Dans une récente interview avec Eleanor Terrett, journaliste de Fox Business, Marshall Hayner, PDG de Metallicus et membre du conseil d'administration de la Fondation Dogecoin, a réfuté l'idée selon laquelle Dogecoin pourrait être classé comme titre.
Selon Hayner, un titre est généralement un actif financier avec des attentes de gains futurs et une entité centralisée derrière. Il a souligné qu’aucune de ces caractéristiques ne s’applique au Dogecoin, qui a été initialement perçu comme une blague et n’a jamais été contrôlé par une entité centralisée.
Hayner a expliqué que les fondateurs de Dogecoin, Jackson Palmer et Billy Markus, n'ont pas utilisé le projet pour accumuler une richesse importante, contrairement à certains autres fondateurs de crypto-monnaie.
Palmer et Markus se livraient à des activités à relativement petite échelle comme l'achat de voitures d'occasion et l'organisation de fêtes, mais il n'y avait pas de portefeuille Genesis ni de vaste pool de fonds central comme on le voit dans d'autres crypto-monnaies.
Hayner estime que, parce que Dogecoin n'a pas été pris au sérieux à ses débuts, personne n'a cherché à en prendre le contrôle, ce qui lui a valu sa nature décentralisée unique.
Faisant une comparaison entre Dogecoin et Bitcoin, Hayner a souligné que Dogecoin est un fork de Bitcoin, et si Bitcoin n'est pas considéré comme une sécurité, alors Dogecoin ne devrait pas l'être non plus.

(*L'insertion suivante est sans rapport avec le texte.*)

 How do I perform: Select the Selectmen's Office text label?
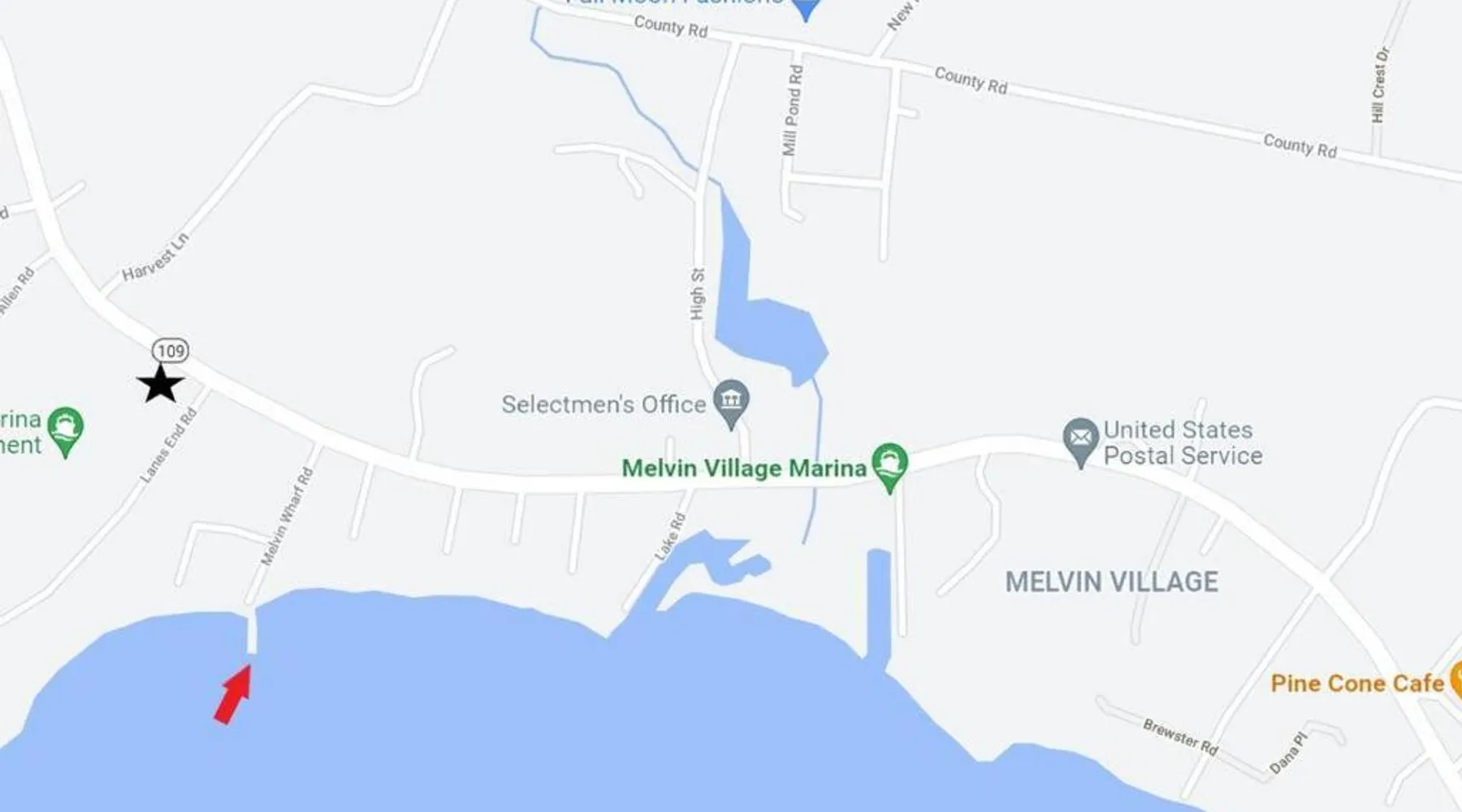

En fait, Hayner a fait valoir que Dogecoin est encore plus loin d’avoir une propriété centralisée que Bitcoin, ce qui renforce ses arguments pour ne pas être classé comme titre.
Le débat autour de la classification des crypto-monnaies comme titres se poursuit, mais les commentaires de Hayner fournissent un argument solide en faveur du statut de Dogecoin en tant que non-titre.